C’è una forte impronta giuliana nell'argento europeo conquistato nelle acque del lago di Varese. Nel 4 con PR3 mix, l'imbarcazione azzurra ha siglato una prestazione di altissimo livello guidata dai due pararowers triestini Marco Frank e Martina Osualdini (tesserati Aniene).
L'avvio di finale dell'Italia è stato folgorante. L'equipaggio azzurro - composto da Osualdini, Frank, Carolina Foresti e Stanislau Litvinchuk, guidati dalla regia al timone di Chiara Reto - ha messo in mostra fin dalle prime palate un ritmo eccellente. AI primi 500 metri l'Italia si è piazzata al comando in un testa a testa serratissimo con la Gran Bretagna, preceduta di appena 38 centesimi. Nella seconda parte del percorso la potenza britannica ha fatto la differenza, consentendo ai rivali di prendere la testa della gara.
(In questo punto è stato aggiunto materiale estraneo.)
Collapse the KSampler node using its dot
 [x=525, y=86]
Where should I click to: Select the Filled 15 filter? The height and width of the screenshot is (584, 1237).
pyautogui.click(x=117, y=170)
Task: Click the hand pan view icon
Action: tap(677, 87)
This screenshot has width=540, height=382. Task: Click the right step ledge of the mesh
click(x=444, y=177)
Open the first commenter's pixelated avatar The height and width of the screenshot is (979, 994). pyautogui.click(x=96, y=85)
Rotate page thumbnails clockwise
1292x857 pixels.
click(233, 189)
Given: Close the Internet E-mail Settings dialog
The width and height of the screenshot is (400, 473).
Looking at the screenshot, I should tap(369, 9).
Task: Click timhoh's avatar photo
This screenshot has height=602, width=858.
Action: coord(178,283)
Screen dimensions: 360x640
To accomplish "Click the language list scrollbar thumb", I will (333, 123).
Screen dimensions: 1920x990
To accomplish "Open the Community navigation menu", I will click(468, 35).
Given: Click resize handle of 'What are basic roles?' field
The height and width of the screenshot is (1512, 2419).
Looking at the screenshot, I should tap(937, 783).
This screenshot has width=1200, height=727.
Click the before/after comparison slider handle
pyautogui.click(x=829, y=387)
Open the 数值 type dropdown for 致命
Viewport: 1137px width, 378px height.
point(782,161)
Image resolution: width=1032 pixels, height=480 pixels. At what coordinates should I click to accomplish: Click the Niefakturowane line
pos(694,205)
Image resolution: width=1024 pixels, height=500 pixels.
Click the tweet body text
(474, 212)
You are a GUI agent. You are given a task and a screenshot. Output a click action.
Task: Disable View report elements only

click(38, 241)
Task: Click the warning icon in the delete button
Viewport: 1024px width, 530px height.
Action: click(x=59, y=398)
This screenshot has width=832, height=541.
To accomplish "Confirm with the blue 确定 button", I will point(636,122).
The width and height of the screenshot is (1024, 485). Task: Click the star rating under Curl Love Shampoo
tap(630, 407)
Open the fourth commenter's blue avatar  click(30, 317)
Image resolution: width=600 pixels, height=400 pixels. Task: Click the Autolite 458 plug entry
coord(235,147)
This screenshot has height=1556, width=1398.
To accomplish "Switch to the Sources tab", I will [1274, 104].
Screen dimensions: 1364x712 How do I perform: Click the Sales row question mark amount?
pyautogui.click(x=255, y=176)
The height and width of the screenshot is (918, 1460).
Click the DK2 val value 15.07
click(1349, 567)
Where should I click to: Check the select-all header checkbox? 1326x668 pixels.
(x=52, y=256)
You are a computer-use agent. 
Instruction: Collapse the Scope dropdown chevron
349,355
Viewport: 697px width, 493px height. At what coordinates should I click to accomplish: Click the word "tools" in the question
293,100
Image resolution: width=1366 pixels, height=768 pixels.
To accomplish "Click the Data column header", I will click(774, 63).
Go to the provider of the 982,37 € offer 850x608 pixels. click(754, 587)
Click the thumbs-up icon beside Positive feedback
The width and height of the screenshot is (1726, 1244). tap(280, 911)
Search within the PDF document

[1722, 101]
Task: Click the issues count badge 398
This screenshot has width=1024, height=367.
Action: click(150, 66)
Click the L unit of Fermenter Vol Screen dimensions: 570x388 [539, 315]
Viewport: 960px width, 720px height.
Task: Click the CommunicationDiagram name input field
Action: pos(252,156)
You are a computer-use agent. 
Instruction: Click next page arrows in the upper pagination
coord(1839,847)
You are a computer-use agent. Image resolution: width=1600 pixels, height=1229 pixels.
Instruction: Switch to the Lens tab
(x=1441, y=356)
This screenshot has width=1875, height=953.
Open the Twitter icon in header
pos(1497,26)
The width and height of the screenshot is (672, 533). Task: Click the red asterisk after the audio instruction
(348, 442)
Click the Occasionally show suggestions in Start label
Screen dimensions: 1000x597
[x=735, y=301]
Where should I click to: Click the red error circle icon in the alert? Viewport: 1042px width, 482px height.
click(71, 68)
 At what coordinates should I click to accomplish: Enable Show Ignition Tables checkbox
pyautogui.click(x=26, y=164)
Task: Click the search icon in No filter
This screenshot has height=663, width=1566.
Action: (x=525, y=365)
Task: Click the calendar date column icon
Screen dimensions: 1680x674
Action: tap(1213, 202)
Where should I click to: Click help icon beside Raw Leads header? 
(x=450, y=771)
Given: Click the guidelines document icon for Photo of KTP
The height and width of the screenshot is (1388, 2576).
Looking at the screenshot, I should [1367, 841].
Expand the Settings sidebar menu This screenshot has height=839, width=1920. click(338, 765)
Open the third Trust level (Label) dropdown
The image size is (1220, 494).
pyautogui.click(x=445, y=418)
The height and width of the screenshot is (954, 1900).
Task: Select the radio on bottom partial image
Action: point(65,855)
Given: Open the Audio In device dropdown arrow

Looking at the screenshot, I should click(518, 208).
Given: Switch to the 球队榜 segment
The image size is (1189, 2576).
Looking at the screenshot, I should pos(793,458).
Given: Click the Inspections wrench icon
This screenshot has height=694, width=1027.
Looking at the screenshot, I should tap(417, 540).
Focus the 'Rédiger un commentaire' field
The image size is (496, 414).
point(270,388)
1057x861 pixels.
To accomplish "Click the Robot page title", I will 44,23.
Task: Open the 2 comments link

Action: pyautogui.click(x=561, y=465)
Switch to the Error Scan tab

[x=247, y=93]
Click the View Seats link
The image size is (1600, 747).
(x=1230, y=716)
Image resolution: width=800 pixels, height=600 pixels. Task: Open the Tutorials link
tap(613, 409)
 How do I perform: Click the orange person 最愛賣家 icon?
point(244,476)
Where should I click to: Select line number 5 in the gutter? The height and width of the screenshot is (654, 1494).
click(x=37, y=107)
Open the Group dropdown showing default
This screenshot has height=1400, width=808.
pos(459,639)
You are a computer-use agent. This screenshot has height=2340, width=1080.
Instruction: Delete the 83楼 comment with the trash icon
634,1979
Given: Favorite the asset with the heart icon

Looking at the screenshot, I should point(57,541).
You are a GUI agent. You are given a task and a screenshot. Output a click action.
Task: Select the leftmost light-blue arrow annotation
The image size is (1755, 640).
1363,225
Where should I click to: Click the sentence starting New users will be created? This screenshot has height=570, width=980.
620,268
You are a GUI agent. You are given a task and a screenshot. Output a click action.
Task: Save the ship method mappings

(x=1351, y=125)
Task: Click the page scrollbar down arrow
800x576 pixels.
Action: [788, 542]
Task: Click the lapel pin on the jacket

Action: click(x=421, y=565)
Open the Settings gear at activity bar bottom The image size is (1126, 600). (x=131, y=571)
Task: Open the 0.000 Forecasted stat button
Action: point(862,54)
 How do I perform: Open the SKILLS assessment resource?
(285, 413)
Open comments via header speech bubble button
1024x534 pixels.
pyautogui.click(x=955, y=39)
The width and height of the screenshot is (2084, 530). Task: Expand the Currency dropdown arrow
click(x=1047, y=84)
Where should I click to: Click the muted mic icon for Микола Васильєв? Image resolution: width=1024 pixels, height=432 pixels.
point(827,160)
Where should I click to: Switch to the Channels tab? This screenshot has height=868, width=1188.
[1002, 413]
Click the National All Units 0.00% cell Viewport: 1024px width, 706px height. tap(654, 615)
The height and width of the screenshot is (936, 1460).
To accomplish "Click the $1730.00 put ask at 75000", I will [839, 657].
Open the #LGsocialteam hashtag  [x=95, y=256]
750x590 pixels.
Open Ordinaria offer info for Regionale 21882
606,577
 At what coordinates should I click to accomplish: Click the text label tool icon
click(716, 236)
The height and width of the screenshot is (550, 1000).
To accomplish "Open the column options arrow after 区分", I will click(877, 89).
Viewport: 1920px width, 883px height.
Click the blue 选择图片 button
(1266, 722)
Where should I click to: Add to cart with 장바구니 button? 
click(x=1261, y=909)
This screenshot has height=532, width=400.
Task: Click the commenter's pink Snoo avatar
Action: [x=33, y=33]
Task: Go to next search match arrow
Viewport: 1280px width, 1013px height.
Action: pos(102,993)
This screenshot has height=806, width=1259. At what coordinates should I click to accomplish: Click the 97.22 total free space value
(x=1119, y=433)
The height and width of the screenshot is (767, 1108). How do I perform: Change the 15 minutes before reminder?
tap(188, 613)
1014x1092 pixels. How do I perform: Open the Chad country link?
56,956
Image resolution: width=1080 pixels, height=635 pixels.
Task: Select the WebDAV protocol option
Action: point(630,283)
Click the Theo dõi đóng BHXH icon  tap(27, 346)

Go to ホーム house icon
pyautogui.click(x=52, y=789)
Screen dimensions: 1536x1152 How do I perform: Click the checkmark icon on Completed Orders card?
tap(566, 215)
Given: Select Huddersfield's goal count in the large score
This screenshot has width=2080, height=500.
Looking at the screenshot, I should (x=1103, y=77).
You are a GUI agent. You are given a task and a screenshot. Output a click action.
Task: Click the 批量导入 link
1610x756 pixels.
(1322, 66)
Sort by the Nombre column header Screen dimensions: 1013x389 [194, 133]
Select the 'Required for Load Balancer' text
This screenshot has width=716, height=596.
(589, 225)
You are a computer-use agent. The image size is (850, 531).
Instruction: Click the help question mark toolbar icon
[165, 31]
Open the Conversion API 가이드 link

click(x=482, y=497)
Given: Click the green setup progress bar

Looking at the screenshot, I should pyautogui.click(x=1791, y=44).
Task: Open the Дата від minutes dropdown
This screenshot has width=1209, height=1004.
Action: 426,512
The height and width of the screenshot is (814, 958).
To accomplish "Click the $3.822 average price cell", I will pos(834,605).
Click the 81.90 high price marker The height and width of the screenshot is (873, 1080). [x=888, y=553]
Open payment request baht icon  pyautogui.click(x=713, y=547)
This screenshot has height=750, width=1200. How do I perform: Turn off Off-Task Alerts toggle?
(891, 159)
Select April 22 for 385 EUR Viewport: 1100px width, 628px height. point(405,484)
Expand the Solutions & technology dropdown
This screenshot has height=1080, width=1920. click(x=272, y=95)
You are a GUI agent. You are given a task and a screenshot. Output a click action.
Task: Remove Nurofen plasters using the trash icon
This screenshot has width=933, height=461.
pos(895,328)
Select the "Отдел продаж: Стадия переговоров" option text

Gli azzurri hanno però gestito il rientro degli avversari con maturità tattica, difendendo con determinazione la seconda posizione dagli attacchi dell'imbarcazione francese. Al traguardo la Gran Bretagna ha chiuso in vetta, ma per l'Italia il distacco di 5.95 secondi vale una medaglia d'argento che premia tenacia e coesione.
Si è conclusa invece ieri mattina l'avventura nel doppio per Clara Guerra e la lignanese Alice Gnatta, che hanno tagliato il traguardo della finale B in quarta posizione, cogliendo il 10° posto assoluto finale. La prestazione delle azzurre è stata fortemente condizionata dalle precarie condizioni fisiche di Gnatta, costretta poi a rinunciare anche alla finale dell'otto di oggi. Nonostante un avvio stringente impostato da Ucraina, Austria e Danimarca, la coppia azzurra ha provato a contenere il distacco portando a termine la prova con grande generosità e carattere.